> What the exercise asks
Set down all of the records word for word.

Data supplied Block Start

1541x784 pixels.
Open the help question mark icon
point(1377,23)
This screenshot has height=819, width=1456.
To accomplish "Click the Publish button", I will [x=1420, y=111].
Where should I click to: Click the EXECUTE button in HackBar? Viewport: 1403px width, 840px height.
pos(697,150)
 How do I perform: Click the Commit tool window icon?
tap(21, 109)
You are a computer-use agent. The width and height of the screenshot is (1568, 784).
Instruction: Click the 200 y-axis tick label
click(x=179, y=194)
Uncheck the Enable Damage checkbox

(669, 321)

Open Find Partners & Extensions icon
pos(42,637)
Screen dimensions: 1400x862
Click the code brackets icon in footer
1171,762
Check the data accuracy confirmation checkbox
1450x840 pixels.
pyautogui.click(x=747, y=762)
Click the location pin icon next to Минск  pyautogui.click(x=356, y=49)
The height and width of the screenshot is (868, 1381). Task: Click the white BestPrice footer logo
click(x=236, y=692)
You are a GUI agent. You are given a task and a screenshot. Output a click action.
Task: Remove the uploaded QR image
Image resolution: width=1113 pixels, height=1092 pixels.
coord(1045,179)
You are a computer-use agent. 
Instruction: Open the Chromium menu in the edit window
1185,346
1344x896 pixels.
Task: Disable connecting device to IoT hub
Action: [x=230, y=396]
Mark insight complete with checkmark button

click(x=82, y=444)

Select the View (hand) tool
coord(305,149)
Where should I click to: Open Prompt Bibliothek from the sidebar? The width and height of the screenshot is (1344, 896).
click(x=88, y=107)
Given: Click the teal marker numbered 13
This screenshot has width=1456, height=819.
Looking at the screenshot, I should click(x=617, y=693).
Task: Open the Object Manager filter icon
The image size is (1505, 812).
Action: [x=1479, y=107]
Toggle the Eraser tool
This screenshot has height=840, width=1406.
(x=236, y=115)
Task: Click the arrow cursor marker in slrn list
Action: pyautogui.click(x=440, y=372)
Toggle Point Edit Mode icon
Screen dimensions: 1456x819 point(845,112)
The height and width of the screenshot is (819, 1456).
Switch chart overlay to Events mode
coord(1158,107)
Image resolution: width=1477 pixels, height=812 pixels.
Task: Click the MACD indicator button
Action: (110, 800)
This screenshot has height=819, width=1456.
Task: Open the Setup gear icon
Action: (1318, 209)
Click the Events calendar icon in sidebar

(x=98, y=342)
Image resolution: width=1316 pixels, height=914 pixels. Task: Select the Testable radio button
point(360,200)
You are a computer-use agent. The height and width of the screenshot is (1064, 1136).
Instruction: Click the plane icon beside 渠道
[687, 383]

Data supplied Block End

> Exercise response
1541x784 pixels.
Open the help question mark icon
point(1377,23)
This screenshot has height=819, width=1456.
To accomplish "Click the Publish button", I will [x=1420, y=111].
Where should I click to: Click the EXECUTE button in HackBar? Viewport: 1403px width, 840px height.
pos(697,150)
 How do I perform: Click the Commit tool window icon?
tap(21, 109)
You are a computer-use agent. The width and height of the screenshot is (1568, 784).
Instruction: Click the 200 y-axis tick label
click(x=179, y=194)
Uncheck the Enable Damage checkbox

(669, 321)

Open Find Partners & Extensions icon
pos(42,637)
Screen dimensions: 1400x862
Click the code brackets icon in footer
1171,762
Check the data accuracy confirmation checkbox
1450x840 pixels.
pyautogui.click(x=747, y=762)
Click the location pin icon next to Минск  pyautogui.click(x=356, y=49)
The height and width of the screenshot is (868, 1381). Task: Click the white BestPrice footer logo
click(x=236, y=692)
You are a GUI agent. You are given a task and a screenshot. Output a click action.
Task: Remove the uploaded QR image
Image resolution: width=1113 pixels, height=1092 pixels.
coord(1045,179)
You are a computer-use agent. 
Instruction: Open the Chromium menu in the edit window
1185,346
1344x896 pixels.
Task: Disable connecting device to IoT hub
Action: [x=230, y=396]
Mark insight complete with checkmark button

click(x=82, y=444)

Select the View (hand) tool
coord(305,149)
Where should I click to: Open Prompt Bibliothek from the sidebar? The width and height of the screenshot is (1344, 896).
click(x=88, y=107)
Given: Click the teal marker numbered 13
This screenshot has width=1456, height=819.
Looking at the screenshot, I should click(x=617, y=693).
Task: Open the Object Manager filter icon
The image size is (1505, 812).
Action: [x=1479, y=107]
Toggle the Eraser tool
This screenshot has height=840, width=1406.
(x=236, y=115)
Task: Click the arrow cursor marker in slrn list
Action: pyautogui.click(x=440, y=372)
Toggle Point Edit Mode icon
Screen dimensions: 1456x819 point(845,112)
The height and width of the screenshot is (819, 1456).
Switch chart overlay to Events mode
coord(1158,107)
Image resolution: width=1477 pixels, height=812 pixels.
Task: Click the MACD indicator button
Action: (110, 800)
This screenshot has height=819, width=1456.
Task: Open the Setup gear icon
Action: (1318, 209)
Click the Events calendar icon in sidebar

(x=98, y=342)
Image resolution: width=1316 pixels, height=914 pixels. Task: Select the Testable radio button
point(360,200)
You are a computer-use agent. The height and width of the screenshot is (1064, 1136).
Instruction: Click the plane icon beside 渠道
[687, 383]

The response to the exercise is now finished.